What is asked:
a. Reproduce the section of the big data passage starting at "Our world has" and ending at "can’t be overlooked.".
b. Answer these questions using the big data passage:
(i) How many bytes of data are created each day?
(ii) Which characteristic is named as the fifth one?
(iii) What type of storage media is named as one of the new technologies developed because of the amount of data?
c. Carry on writing the big data passage after its last sentence.

Source extract:
# # # # # # #

How do you know if the data you have is considered big data? There are generally four characteristics that must be part of a dataset to qualify it as big data—volume, velocity, variety and veracity. Value is a fifth characteristic that is also important for big data to be useful to an organization.
Our world has become datafied. From data that shows activity such as our Google searches and online shopping habits to our communication and conversations through text, smartphones and virtual assistants, and all the pictures and videos we take to the sensor data collected by internet-of-things devices and more, there are 2.5 quintillion bytes of data created each day. The better companies and organizations manage and secure this data, the more successful they are likely to be. How do you know if the data you have has the characteristics that qualify it as “big”? Most people determine data is “big” if it has the four Vs—volume, velocity, variety and veracity. But in order for data to be useful to an organization, it must create value—a critical fifth characteristic of big data that can’t be overlooked.
The first V of big data is all about the amount of data—the volume. Today, every single minute we create the same amount of data that was created from the beginning of time until the year 2000. We now use the terms terabytes and petabytes to discuss the size of data that needs to be processed. The quantity of data is certainly an important aspect of making it be classified as big data. As a result of the amount of data we deal with daily, new technologies and strategies such as multitiered storage media have been developed to securely collect, analyze and store it properly.

# # # # # # #

Data lines:
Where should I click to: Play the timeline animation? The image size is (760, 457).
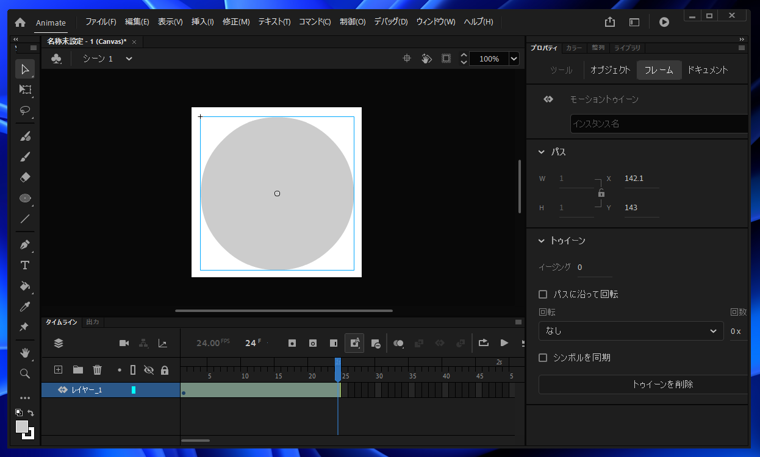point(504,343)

# # # # # # #

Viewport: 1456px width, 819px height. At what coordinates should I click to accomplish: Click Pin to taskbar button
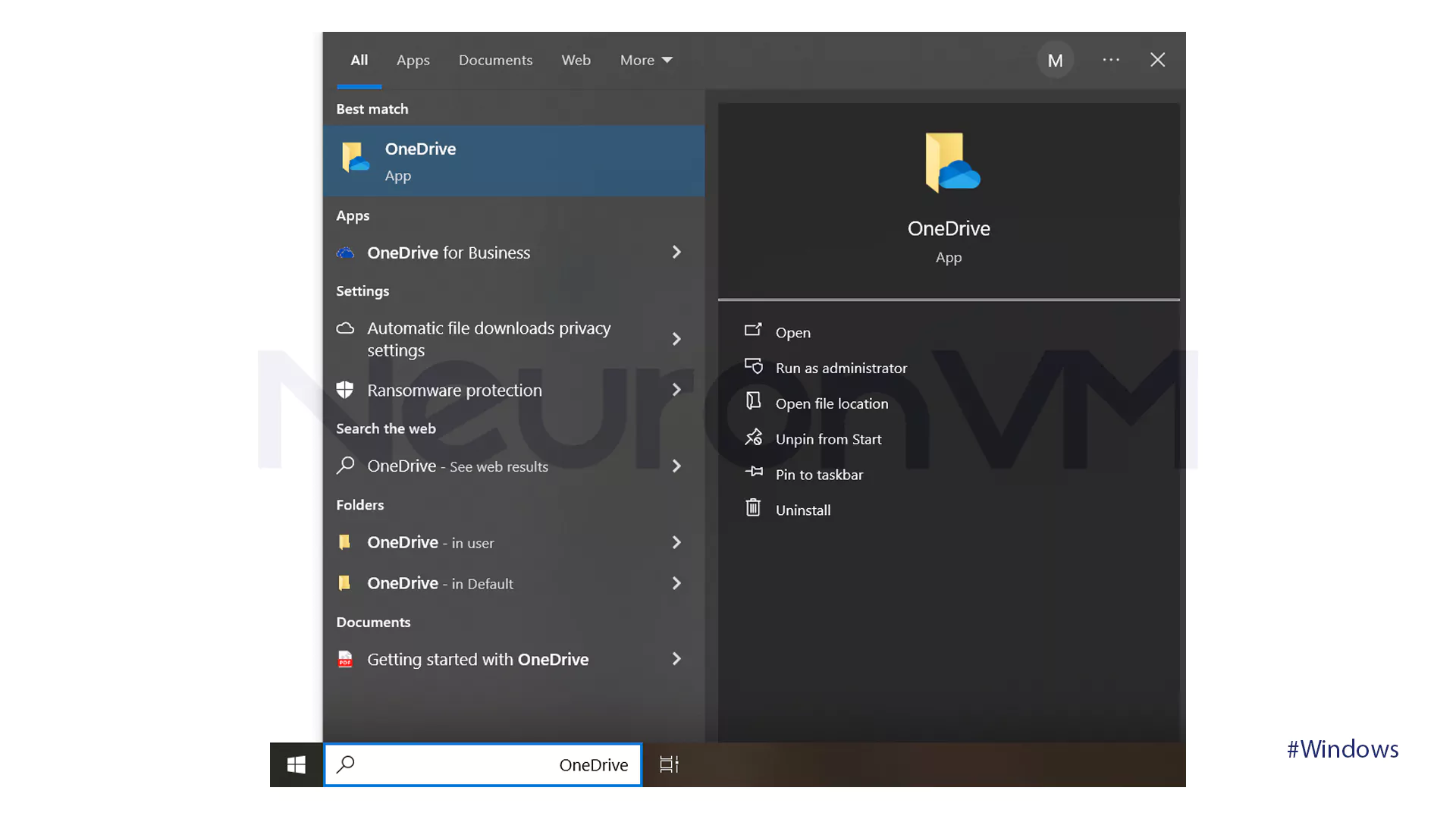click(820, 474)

# # # # # # #

Task-by-task outputs:
a.
Our world has become datafied. From data that shows activity such as our Google searches and online shopping habits to our communication and conversations through text, smartphones and virtual assistants, and all the pictures and videos we take to the sensor data collected by internet-of-things devices and more, there are 2.5 quintillion bytes of data created each day. The better companies and organizations manage and secure this data, the more successful they are likely to be. How do you know if the data you have has the characteristics that qualify it as “big”? Most people determine data is “big” if it has the four Vs—volume, velocity, variety and veracity. But in order for data to be useful to an organization, it must create value—a critical fifth characteristic of big data that can’t be overlooked.

b.
(i) 2.5 quintillion bytes
(ii) Value
(iii) Multitiered storage media

c.
Velocity, the second V of big data, is all about the speed new data is generated and moves around. When you send a text, check out your social media feed and react to posts on Facebook, Instagram or Twitter or make a credit card purchase, these acts create data that need to be processed instantaneously. Compound these activities by all the people in the world doing the same and more and you can start to see how velocity is a key attribute of big data.
Today, data is generally one of three types: unstructured, semi-structured and structured. The algorithms required to process the variety of data generated varies based on the type of data to be processed. In the past, data was nicely structured—think Excel spreadsheets or other relational databases. A key characteristic of big data is that it not only is structured data but also includes text, images, videos, voice files and other unstructured data that doesn’t fit easily into the framework of a spreadsheet. Unstructured data isn’t bound by rules like structured data is. Again, this variety has helped put the “big” in data. We are able to use technology to make sense of unstructured data today in a way that wasn’t possible in the past. This ability has opened up a tremendous amount of data that have previously not been accessible or useful.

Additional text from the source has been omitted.